Polot - recenzja
2020-10-23 11:23:24"Polot" w reżyserii Michała Wnuka to historia Karola - młodego, utalentowanego konstruktora i pasjonata lotnictwa, który po tragicznej śmierci ojca, pragnie kontynuować jego wizjonerski projekt budowy sterowca. Po drodze poznaje piękną dziewczynę, wchodzi w konflikt z najlepszymi przyjaciółmi i robi interesy z bogatym inwestorem. Czy warto to wszystko zobaczyć?
"Polot" to zdecydowanie film zrobiony z polotem, a podczas seansu bardzo sprawnie pomieszano wątki romantyczne i "kumpelskie" z procesem tworzenia innowacyjnego sterowca. Związek Karola z Justyną (Pola Błasik) jest tu nieco zbędny i najsłabiej poprowadzony, ale już relacje głównego bohatera z Mariuszem oraz Dionizym są ciekawe i zdecydowanie ta trójka aktorów ma lepszą chemię miedzy sobą. Maciej Musiałowski, Eryk Kulm i Tomasz Włosok to jedni z najlepszych polskich aktorów młodego pokolenia i choć postacie dwóch ostatnich schodzą na drugi plan, to ewidentnie panowie potwierdzają skalę aktorskich umiejętności.
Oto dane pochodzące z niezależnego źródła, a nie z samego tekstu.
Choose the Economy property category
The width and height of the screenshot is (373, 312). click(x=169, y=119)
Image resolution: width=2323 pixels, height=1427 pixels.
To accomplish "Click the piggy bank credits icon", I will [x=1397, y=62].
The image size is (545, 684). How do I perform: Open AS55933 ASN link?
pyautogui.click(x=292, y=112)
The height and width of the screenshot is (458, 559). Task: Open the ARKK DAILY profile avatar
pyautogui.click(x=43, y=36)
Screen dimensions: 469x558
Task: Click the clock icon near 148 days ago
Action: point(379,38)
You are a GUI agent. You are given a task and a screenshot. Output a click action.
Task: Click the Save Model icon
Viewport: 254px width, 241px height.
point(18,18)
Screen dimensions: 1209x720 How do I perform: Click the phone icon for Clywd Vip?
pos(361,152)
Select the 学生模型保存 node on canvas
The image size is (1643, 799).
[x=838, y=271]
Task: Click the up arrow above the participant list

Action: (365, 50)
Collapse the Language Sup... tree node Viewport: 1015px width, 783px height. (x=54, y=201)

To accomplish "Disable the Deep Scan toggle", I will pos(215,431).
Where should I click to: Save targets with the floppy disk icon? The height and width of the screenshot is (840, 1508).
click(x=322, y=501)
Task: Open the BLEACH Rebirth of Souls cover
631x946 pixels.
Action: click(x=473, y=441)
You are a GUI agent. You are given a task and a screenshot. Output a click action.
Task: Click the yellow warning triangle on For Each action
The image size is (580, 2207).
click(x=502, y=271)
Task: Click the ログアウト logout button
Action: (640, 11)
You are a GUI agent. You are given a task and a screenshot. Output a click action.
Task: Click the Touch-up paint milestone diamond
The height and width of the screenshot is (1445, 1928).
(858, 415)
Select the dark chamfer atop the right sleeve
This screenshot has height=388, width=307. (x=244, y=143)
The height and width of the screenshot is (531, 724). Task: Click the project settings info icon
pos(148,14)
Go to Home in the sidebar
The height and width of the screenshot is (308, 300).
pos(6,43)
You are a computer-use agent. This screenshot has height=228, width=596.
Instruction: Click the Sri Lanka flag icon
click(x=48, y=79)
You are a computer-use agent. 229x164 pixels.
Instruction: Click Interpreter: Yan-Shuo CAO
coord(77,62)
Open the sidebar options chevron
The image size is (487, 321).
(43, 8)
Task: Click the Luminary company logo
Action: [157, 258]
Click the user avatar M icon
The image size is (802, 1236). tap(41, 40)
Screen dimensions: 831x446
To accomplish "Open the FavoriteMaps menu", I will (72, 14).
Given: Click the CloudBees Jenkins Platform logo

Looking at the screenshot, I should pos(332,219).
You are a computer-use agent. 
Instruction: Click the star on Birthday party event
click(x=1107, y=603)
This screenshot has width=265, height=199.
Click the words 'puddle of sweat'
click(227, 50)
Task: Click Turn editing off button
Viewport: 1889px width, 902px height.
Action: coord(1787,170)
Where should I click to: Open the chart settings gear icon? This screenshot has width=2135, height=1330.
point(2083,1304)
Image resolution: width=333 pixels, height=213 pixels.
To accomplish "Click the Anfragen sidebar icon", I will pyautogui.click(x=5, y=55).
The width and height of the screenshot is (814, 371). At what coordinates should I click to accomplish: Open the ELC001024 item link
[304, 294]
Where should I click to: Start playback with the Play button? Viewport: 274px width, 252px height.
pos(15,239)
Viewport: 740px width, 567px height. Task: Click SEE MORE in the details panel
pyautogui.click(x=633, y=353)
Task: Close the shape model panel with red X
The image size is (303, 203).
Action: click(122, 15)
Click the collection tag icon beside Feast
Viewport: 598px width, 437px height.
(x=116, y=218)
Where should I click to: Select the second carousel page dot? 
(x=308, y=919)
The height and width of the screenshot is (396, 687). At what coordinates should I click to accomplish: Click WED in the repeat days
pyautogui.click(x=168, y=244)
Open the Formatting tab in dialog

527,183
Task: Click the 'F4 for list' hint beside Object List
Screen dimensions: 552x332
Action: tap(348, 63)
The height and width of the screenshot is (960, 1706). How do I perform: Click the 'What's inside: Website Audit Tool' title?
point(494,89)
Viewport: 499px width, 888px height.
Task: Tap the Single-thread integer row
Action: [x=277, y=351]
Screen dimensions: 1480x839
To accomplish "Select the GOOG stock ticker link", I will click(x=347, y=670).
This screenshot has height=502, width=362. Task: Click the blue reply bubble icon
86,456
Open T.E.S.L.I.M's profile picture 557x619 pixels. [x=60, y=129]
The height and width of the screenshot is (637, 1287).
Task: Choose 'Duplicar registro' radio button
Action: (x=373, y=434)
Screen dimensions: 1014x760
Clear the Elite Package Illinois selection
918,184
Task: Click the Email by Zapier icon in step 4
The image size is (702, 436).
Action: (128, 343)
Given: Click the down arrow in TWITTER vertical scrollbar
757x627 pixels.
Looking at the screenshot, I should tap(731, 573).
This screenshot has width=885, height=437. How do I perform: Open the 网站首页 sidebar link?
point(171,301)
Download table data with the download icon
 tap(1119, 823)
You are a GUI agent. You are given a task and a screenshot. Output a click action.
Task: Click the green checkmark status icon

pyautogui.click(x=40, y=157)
Pierwsze skrzypce gra rzecz jasna Maciej Musiałowski, który w czasie seansu "Polotu" momentami przypomina nam bohatera z przeboju "Sala samobójców. Hejter". Bywa skupiony na sobie, introwertyczny i gburowaty, ale tak jak w "Hejterze" jego motywacje były kiepsko zarysowane, tak w "Polocie" udało się w 100% przedstawić to, czym kieruje się Karol i co napędza go do działania. Dzięki temu, nawet jeśli nie polubimy tej postaci, to jednak ją rozumiemy i potrafimy trzymać kciuki za powodzenie w finałowych scenach wprawienia sterowca w ruch.
Swoją drogą, właśnie ten wątek pracy nad sterowcem oraz wszelkie kłopoty, jakie przytrafiają się po drodze są tu najciekawsze. W tym pomaga też rola Andrzeja Konopki, który zagrał wielowymiarowego, charyzmatycznego i bezkompromisowego gościa, z którym Karol ma nieoczywistą relację. Czasem są jak ojciec z synem a czasem jak rywale w twardych, biznesowych negocjacjach i sporach.
"Polot" to produkcja godna polecenia, zarówno miłośnikom lotnictwa (choć scen typowo lotniczych tu niewiele), jak i wszystkim zainteresowanym rozwojem aktorskim Musiałowskiego, Kulma i Włosoka, którzy z pewnością mogą z dumą wpisać ten film do swoich aktorskich CV.